### Data supplied:
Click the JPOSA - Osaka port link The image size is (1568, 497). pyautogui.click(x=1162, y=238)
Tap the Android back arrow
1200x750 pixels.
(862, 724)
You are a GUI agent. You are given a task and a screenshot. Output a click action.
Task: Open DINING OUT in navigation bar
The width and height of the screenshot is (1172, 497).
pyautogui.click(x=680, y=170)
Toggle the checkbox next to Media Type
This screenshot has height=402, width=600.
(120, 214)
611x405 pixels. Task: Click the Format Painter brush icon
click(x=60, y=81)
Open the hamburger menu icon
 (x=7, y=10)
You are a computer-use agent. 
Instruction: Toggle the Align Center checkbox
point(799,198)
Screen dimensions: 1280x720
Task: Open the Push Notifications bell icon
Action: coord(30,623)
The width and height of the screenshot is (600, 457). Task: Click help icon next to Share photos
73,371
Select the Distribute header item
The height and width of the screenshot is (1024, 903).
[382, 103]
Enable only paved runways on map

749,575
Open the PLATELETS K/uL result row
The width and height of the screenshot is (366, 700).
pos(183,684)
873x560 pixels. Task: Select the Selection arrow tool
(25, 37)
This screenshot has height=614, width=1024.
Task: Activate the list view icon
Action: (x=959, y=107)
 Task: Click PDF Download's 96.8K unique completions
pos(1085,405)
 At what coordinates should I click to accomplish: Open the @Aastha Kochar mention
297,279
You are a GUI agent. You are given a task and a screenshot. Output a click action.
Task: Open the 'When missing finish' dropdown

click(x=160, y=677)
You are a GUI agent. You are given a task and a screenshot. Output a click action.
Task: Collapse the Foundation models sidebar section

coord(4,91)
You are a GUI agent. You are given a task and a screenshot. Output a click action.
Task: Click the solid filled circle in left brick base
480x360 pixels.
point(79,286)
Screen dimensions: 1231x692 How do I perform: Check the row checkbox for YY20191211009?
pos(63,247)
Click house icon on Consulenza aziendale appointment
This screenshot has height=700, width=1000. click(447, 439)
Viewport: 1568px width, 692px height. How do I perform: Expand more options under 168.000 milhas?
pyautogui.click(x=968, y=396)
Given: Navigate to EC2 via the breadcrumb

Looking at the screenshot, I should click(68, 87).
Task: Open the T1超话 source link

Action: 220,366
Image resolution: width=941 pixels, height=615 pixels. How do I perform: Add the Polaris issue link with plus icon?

### Problem to work on:
Please return the data above in full, without altering a single line.

### Answer for this exercise:
Click the JPOSA - Osaka port link The image size is (1568, 497). pyautogui.click(x=1162, y=238)
Tap the Android back arrow
1200x750 pixels.
(862, 724)
You are a GUI agent. You are given a task and a screenshot. Output a click action.
Task: Open DINING OUT in navigation bar
The width and height of the screenshot is (1172, 497).
pyautogui.click(x=680, y=170)
Toggle the checkbox next to Media Type
This screenshot has height=402, width=600.
(120, 214)
611x405 pixels. Task: Click the Format Painter brush icon
click(x=60, y=81)
Open the hamburger menu icon
 (x=7, y=10)
You are a computer-use agent. 
Instruction: Toggle the Align Center checkbox
point(799,198)
Screen dimensions: 1280x720
Task: Open the Push Notifications bell icon
Action: coord(30,623)
The width and height of the screenshot is (600, 457). Task: Click help icon next to Share photos
73,371
Select the Distribute header item
The height and width of the screenshot is (1024, 903).
[382, 103]
Enable only paved runways on map

749,575
Open the PLATELETS K/uL result row
The width and height of the screenshot is (366, 700).
pos(183,684)
873x560 pixels. Task: Select the Selection arrow tool
(25, 37)
This screenshot has height=614, width=1024.
Task: Activate the list view icon
Action: (x=959, y=107)
 Task: Click PDF Download's 96.8K unique completions
pos(1085,405)
 At what coordinates should I click to accomplish: Open the @Aastha Kochar mention
297,279
You are a GUI agent. You are given a task and a screenshot. Output a click action.
Task: Open the 'When missing finish' dropdown

click(x=160, y=677)
You are a GUI agent. You are given a task and a screenshot. Output a click action.
Task: Collapse the Foundation models sidebar section

coord(4,91)
You are a GUI agent. You are given a task and a screenshot. Output a click action.
Task: Click the solid filled circle in left brick base
480x360 pixels.
point(79,286)
Screen dimensions: 1231x692 How do I perform: Check the row checkbox for YY20191211009?
pos(63,247)
Click house icon on Consulenza aziendale appointment
This screenshot has height=700, width=1000. click(447, 439)
Viewport: 1568px width, 692px height. How do I perform: Expand more options under 168.000 milhas?
pyautogui.click(x=968, y=396)
Given: Navigate to EC2 via the breadcrumb

Looking at the screenshot, I should click(68, 87).
Task: Open the T1超话 source link

Action: 220,366
Image resolution: width=941 pixels, height=615 pixels. How do I perform: Add the Polaris issue link with plus icon?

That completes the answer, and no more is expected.